Apologies if this has been answered in one of the many threads but I couldn’t find it.
Scenario: Judge Walker struck down Prop 8. He did not put a stay on his ruling and either the 9th Circuit doesn’t impose one or there is a gap allowing at least some couples to marry.
Eventually the U.S. Supreme Court overrules Judge Walker and Prop 8 is again the law of the land. No more gay marriages.
Question: Legally is it pretty much an open-and-shut given that the interim marriages remain valid? Open and shut that they’re voided? Or completely an open issue.
Not looking for personal debate on how it should be or whether there are fringe clever legal maneuvers that might come into play. Just curious what the legal consensus would be, if there is one.
AFAIK, the Prop 8 supporters can’t touch the existing 18,000 “interim” marriages of 2008, of which, mine is one. Those licenses were issued during a time in which SSM was explicitly legal in California.

━━━━━━

- **Requests**
#1 Decide whether each statement agrees with the Prop 8 post, answering yes or no and quoting the words of the post that settle it: (a) In the scenario, Judge Walker put a stay on his ruling. (b) The writer is looking for a personal debate on how things should be. (c) The last paragraph mentions 18,000 interim marriages from 2008.
#2 Pick up the Prop 8 post right after its final sentence and write a few more sentences in the same voice.

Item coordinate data
━━━━━━

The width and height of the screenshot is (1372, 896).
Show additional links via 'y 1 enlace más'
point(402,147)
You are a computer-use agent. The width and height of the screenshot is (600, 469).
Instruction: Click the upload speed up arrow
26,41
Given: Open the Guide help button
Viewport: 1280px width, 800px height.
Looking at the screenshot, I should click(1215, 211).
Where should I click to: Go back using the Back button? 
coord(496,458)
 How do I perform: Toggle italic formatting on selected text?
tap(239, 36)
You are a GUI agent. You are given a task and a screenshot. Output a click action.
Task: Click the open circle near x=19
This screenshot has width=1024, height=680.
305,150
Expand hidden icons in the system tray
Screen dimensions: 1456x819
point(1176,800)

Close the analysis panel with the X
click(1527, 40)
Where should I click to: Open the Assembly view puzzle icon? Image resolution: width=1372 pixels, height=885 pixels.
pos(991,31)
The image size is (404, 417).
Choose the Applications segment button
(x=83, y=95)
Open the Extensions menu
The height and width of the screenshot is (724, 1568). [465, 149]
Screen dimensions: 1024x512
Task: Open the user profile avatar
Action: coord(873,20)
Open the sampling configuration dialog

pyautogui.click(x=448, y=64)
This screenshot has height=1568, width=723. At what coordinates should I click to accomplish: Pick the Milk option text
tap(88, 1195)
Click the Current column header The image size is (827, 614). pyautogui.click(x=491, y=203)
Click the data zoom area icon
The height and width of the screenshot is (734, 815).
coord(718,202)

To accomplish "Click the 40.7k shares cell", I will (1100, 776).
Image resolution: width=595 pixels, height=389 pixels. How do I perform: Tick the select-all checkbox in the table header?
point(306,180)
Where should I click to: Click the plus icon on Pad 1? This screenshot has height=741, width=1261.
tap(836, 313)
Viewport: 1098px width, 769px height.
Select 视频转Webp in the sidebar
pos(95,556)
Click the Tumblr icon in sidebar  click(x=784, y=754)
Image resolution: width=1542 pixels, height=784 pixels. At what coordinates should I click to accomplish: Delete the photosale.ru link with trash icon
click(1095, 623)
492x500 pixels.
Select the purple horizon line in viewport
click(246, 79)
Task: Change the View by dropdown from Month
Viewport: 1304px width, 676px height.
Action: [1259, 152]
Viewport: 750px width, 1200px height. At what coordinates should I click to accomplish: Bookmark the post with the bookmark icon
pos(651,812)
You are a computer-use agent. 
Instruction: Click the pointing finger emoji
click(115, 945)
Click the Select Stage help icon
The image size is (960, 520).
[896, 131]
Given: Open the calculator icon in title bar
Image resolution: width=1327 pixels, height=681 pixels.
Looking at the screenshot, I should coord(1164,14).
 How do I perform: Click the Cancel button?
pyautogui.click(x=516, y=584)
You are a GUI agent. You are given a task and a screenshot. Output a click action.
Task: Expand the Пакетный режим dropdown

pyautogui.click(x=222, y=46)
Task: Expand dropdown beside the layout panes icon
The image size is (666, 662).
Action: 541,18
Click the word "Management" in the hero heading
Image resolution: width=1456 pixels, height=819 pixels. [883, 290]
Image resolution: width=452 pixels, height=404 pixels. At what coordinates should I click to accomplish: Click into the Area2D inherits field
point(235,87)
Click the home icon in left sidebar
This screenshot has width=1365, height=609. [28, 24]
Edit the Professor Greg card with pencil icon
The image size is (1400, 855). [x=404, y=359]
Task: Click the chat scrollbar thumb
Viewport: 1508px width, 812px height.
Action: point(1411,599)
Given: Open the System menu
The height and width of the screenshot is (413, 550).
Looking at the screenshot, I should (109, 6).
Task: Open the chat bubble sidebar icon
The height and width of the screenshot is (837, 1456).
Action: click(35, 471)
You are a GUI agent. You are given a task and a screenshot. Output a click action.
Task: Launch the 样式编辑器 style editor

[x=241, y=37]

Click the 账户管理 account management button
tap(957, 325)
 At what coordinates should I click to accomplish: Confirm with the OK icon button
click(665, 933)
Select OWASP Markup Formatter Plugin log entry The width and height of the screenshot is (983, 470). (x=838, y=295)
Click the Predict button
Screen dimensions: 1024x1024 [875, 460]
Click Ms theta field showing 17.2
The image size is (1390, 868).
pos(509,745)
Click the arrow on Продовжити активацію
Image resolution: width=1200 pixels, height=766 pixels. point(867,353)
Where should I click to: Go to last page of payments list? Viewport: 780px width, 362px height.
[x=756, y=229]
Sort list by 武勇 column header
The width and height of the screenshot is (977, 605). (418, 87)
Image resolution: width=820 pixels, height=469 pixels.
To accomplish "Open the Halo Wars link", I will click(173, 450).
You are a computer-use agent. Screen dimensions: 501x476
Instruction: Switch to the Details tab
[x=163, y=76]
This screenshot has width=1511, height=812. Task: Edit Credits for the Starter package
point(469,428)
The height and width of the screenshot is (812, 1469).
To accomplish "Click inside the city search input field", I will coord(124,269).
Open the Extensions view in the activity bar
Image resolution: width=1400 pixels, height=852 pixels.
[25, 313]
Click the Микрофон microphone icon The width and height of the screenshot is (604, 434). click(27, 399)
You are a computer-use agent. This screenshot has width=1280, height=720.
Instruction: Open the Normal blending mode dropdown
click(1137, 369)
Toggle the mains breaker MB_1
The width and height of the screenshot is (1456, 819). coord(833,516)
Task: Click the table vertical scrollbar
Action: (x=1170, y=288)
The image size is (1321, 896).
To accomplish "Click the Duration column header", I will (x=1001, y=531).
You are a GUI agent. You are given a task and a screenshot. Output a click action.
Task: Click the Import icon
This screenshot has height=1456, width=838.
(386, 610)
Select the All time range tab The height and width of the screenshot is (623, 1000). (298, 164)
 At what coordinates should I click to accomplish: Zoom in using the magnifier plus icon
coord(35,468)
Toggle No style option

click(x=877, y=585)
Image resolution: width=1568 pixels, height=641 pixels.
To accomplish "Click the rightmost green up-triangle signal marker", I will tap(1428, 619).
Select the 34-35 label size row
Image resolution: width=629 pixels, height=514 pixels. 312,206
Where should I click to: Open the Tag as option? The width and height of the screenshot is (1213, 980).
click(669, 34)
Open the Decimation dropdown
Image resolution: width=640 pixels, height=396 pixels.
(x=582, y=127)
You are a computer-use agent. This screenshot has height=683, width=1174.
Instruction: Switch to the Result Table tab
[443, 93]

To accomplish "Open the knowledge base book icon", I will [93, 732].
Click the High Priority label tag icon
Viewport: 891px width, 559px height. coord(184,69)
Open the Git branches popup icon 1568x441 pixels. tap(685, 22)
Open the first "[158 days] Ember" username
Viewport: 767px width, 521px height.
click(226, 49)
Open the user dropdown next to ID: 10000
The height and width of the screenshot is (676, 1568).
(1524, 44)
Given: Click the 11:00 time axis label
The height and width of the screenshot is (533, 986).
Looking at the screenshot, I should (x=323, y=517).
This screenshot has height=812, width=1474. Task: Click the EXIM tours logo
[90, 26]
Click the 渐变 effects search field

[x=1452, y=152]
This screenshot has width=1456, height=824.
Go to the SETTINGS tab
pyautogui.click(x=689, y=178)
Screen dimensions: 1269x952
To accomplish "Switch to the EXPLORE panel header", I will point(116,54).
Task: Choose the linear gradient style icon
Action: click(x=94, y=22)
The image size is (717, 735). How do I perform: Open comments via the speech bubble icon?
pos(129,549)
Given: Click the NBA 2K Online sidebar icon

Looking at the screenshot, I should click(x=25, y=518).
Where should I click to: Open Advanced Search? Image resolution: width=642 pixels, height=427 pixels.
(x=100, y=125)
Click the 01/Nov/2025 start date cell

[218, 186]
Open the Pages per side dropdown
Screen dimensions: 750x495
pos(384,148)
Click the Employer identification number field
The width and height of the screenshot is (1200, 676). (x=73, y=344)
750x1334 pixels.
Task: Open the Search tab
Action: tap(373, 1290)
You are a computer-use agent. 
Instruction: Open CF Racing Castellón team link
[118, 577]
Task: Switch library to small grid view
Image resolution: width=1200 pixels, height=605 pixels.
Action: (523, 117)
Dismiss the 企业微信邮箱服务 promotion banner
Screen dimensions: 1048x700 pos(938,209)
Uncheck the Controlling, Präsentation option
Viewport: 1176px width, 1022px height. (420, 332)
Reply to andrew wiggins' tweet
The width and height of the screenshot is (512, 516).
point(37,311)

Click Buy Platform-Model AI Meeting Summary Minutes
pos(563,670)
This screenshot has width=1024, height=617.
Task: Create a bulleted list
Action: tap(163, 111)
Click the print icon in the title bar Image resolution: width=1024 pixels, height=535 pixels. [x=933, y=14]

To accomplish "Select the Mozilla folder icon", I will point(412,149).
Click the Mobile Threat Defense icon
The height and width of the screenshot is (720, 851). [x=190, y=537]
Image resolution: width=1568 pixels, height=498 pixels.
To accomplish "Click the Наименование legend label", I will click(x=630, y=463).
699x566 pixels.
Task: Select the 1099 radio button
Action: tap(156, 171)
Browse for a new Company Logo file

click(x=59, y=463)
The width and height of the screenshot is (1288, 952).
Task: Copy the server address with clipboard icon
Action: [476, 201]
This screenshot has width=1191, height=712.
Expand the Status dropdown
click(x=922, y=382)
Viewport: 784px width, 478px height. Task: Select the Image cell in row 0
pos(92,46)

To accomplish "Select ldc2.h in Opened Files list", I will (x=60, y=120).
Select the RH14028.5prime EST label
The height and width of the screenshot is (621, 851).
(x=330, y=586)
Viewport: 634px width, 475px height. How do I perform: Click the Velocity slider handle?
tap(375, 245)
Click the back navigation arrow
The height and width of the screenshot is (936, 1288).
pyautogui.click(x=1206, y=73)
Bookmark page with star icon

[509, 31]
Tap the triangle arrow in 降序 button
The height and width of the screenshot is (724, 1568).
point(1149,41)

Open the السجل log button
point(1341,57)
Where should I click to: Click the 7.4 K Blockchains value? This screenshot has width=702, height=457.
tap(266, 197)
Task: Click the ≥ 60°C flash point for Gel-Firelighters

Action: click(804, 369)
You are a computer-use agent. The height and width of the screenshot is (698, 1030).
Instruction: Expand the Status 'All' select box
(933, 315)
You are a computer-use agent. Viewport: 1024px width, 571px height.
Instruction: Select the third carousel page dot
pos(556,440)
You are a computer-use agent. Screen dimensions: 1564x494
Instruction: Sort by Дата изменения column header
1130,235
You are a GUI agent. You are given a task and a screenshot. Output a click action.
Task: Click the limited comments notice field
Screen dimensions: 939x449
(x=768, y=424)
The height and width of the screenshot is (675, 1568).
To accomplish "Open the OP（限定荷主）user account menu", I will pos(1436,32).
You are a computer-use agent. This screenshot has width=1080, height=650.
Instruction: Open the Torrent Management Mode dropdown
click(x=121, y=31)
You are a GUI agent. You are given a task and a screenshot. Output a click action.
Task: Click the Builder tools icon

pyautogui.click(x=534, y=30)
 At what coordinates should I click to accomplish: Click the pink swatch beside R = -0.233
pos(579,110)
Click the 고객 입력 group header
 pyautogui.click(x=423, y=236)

━━━━━━

- **Answers for the tasks**
#1
(a) No: "He did not put a stay on his ruling"
(b) No: "Not looking for personal debate on how it should be"
(c) Yes: "the existing 18,000 “interim” marriages of 2008"

#2
I believe that any “interim” marriages that might have happened later this week if the appellate court didn’t extend the stay would be in jeopardy if the appellate court rules that Prop 8 is valid. (Of course, it’s not looking too likely that the Prop 8 supporters will even be able to demonstrate that they have legal standing in the matter, much less be able to put forth a viable challenge to Judge Walker’s ruling.) The basis for this would be much the same as how the marriages that were done in 2004 or so were voided - at that time, and now, the city of San Francisco does not have the legal right or ability to issue any kind of marriage licenses.
If Prop 8 were to be upheld, it would then be ruled that the state had no legal right or ability to issue same-sex marriage licenses during the time after Prop 8 was voted in by the public, and that all SSM licenses issued after Prop 8 was passed would be nullified.
Yes, it is currently moot. It is a hypothetical question. If there hadn’t been a stay, and if marriages had been allowed during appeal and if the recent Prop 8 ruling were overturned is there a general legal consensus on what would happen to those marriages?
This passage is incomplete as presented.